Turn Lifecycle

此内容尚不支持你的语言。

A “turn” in Claude Code is a single round-trip: the model receives messages, produces a response (possibly with tool calls), tools execute, and results are collected. This chapter traces the complete lifecycle of one turn, from message construction to the continue/stop decision.

Turn Anatomy

sequenceDiagram
    participant QE as QueryEngine
    participant Q as queryLoop
    participant API as claude.ts
    participant TE as Tool Executor
    participant ATT as Attachments

    QE->>Q: for await (query({messages, ...}))
    Q->>Q: Prepare messagesForQuery
    Q->>API: callModel(messages, systemPrompt, tools, ...)
    API-->>Q: Stream assistant content blocks
    Q->>TE: Feed tool_use blocks
    TE-->>Q: Yield completed tool results (during stream)
    Note over API: Stream ends
    Q->>TE: getRemainingResults()
    TE-->>Q: Remaining tool results
    Q->>ATT: getAttachmentMessages(...)
    ATT-->>Q: File changes, memory, skill discovery
    Q->>Q: Continue decision
    Q-->>QE: Yield messages

Phase 1: Message Construction

System Prompt Assembly

The system prompt is assembled in QueryEngine.submitMessage before the loop begins, then held constant across iterations:

const { defaultSystemPrompt, userContext, systemContext } =
  await fetchSystemPromptParts({
    tools,
    mainLoopModel: initialMainLoopModel,
    additionalWorkingDirectories: Array.from(
      initialAppState.toolPermissionContext.additionalWorkingDirectories.keys(),
    ),
    mcpClients,
    customSystemPrompt: customPrompt,
  });

const systemPrompt = asSystemPrompt([
  ...(customPrompt !== undefined ? [customPrompt] : defaultSystemPrompt),
  ...(memoryMechanicsPrompt ? [memoryMechanicsPrompt] : []),
  ...(appendSystemPrompt ? [appendSystemPrompt] : []),
]);

The system prompt is a layered structure:

Default system prompt or a custom system prompt (SDK callers)
Memory mechanics prompt (when CLAUDE_COWORK_MEMORY_PATH_OVERRIDE is set)
Append system prompt (additional instructions)

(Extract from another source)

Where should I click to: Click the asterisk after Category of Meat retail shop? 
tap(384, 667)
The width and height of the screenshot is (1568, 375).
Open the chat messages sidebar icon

At API call time, user context and system context are injected:

// src/query.ts — inside the loop
const fullSystemPrompt = asSystemPrompt(
  appendSystemContext(systemPrompt, systemContext)
);

// User context is prepended to the message array, not the system prompt
deps.callModel({
  messages: prependUserContext(messagesForQuery, userContext),
  systemPrompt: fullSystemPrompt,
  // ...
});

Message Array Structure

The messages sent to the API follow a strict structure defined by the Anthropic Messages API:

[system prompt]
[user context block]     ← prepended via prependUserContext()
[user message]           ← the original prompt
[assistant message]      ← model's response with tool_use blocks
[user message]           ← tool_result blocks
[assistant message]      ← model's next response
...                      ← repeating pattern
[user message]           ← latest tool results + attachments

Messages are normalized before being sent to the API via normalizeMessagesForAPI(), which:

Strips internal metadata fields
Ensures alternating user/assistant turns
Removes system-only messages
Handles tool result pairing

Compact Boundaries

If auto-compaction has occurred, only messages after the last compact boundary are sent:

let messagesForQuery = [...getMessagesAfterCompactBoundary(messages)];

The compact boundary is a special system message that marks where compaction summarized older history. Everything before it is replaced by the summary.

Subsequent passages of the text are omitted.